Sakura yang hendak berdiri membereskan meja bekas sarapan, mendadak menonjolkan pupil matanya. Ia cukup terkekeh mendengar pujian suaminya untuk Sarada. Jika saja Sarada mendengarnya secara langsung pasti ia akan bahagia bukan main.
Tak lama setelah membereskan meja makan Sakura segera pamit ke Rumah Sakit. Tentu saja seperti biasanya Sasuke akan sendirian lagi di rumah.
.
.
.
Sakura dan Ino sedang mengobrol di ruang kerja Sakura. Ino selalu punya cara untuk membuat Sakura tertawa meskipun kenyataannya Sakura sedang menjeritkan tangis di dalam hatinya.
"Hahaha, Ino kau kurang kerjaan sekali. Aku yakin Sai akan marah nanti," Sakura tertawa sambil mengelap ujung matanya.
Tawa Sakura semakin lama semakin garing. Hal itu membuat Ino, merasa ada yang aneh denga Sakura. Tidak dapat dipungkiri sebagai sahabat ia juga ikut merasakan pil pahit yang ditelan Sakura selama ini.
"Sakura, menangislah jika kau perlu menangis," Ino menghampiri Sakura dan mendekap tubuh sahabatnya itu. Tak lama tangis Sakura pun pecah. Ia menangis sejadi-jadinya di pelukan Ino.
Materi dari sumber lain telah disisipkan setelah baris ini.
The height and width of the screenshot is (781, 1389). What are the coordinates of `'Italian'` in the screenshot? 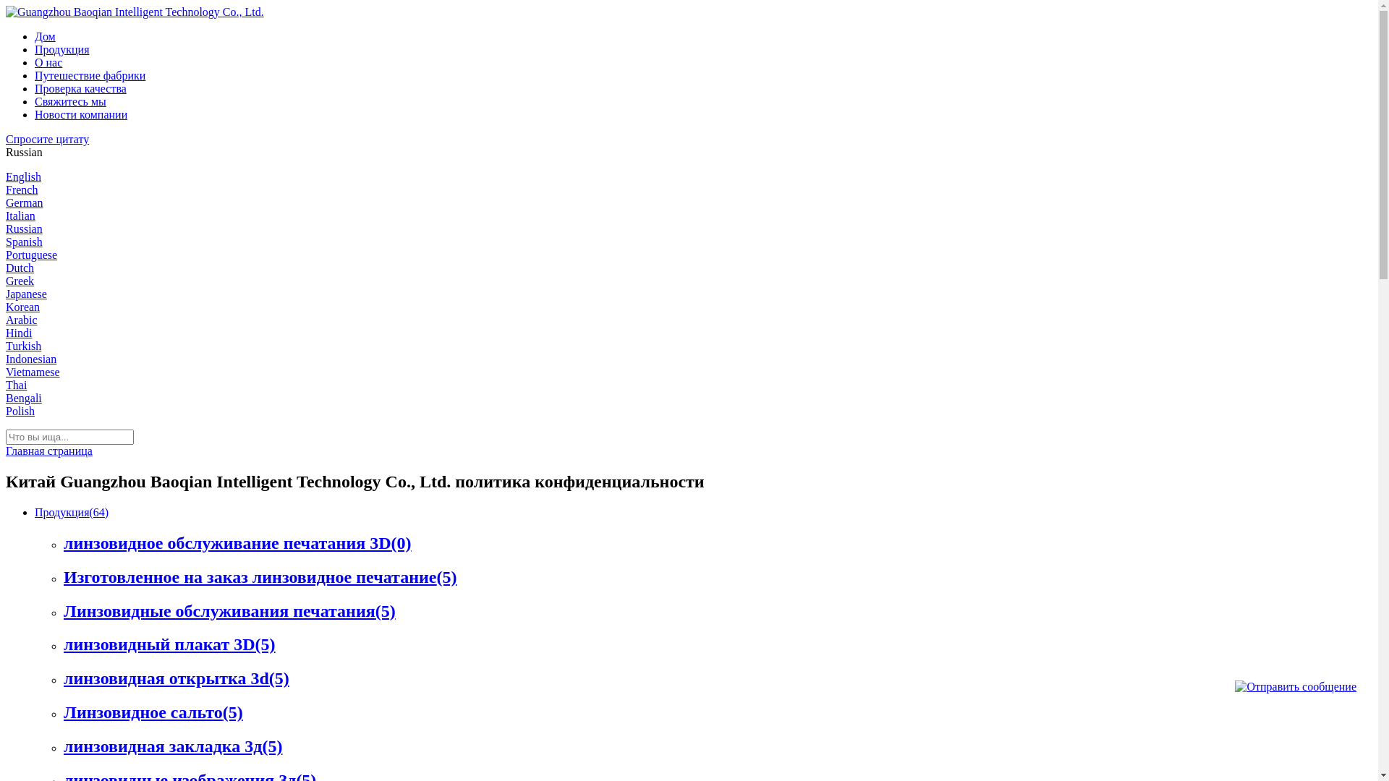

"Aku tahu semua dari Naruto. Ia pun ikut merasa bersalah sebagai Hokage. Jika tahu seperti ini, ia tidak akan membiarkan Sasuke menjalani misi sendirian." Sakura tidak menggubris ucapan Ino. Yang ia lakukan justru memasrahkan semua kelemahannya kepada Ino.
"Sakura, dari dulu kau selalu menderita, menangis karena Sasuke kan? Apa kau tidak lelah seperti ini?" kata Ino disela momen menangis Sakura.
"Apa-apa maksudmu Ino? Apa kau ingin aku menyerah saja?" tangis Sakura terhenti sejenak.
Sakura menatap iris Ino dalam. Ia tidak menyangka jika sahabatnya akan berkata seperti itu. Belum sempat Ino menjelaskan, Sakura justru mendorong tubuh Ino dan berlari pergi Meninggalkan ruang kerjanya.
"Saku...maafkan aku!" Gumam Ino menyesal sambil menatap punggung Sakura yang tengah berlari menjauh.
Sakura yang berlari di koridor Rumah Sakit tanpa sadar ia menabrak seseorang. Ia terjatuh dan ditolong oleh orang tersebut. Orang itu adalah Sasuke.
"Kau kenapa?" tanyanya.
Sakura terkejut melihat Sasuke ada di tempat kerjanya. Ia khawatir jika Sasuke mengalami sesuatu hal di tubuhnya. Kemudian ia memeriksakan dirinya ke Rumah Sakit sendirian.
"Sasuke, apa yang kau lakukan di sini?"
"Aaa, aku hanya ingin menjemputmu. Sedikit bosan di rumah."
"Maaf tapi aku belum bisa pulang sekarang."
"Kupikir sekarang waktumu untuk pulang."
Sakura mendorong tubuh Sasuke pelan," Pulanglah! Tunggu saja di rumah."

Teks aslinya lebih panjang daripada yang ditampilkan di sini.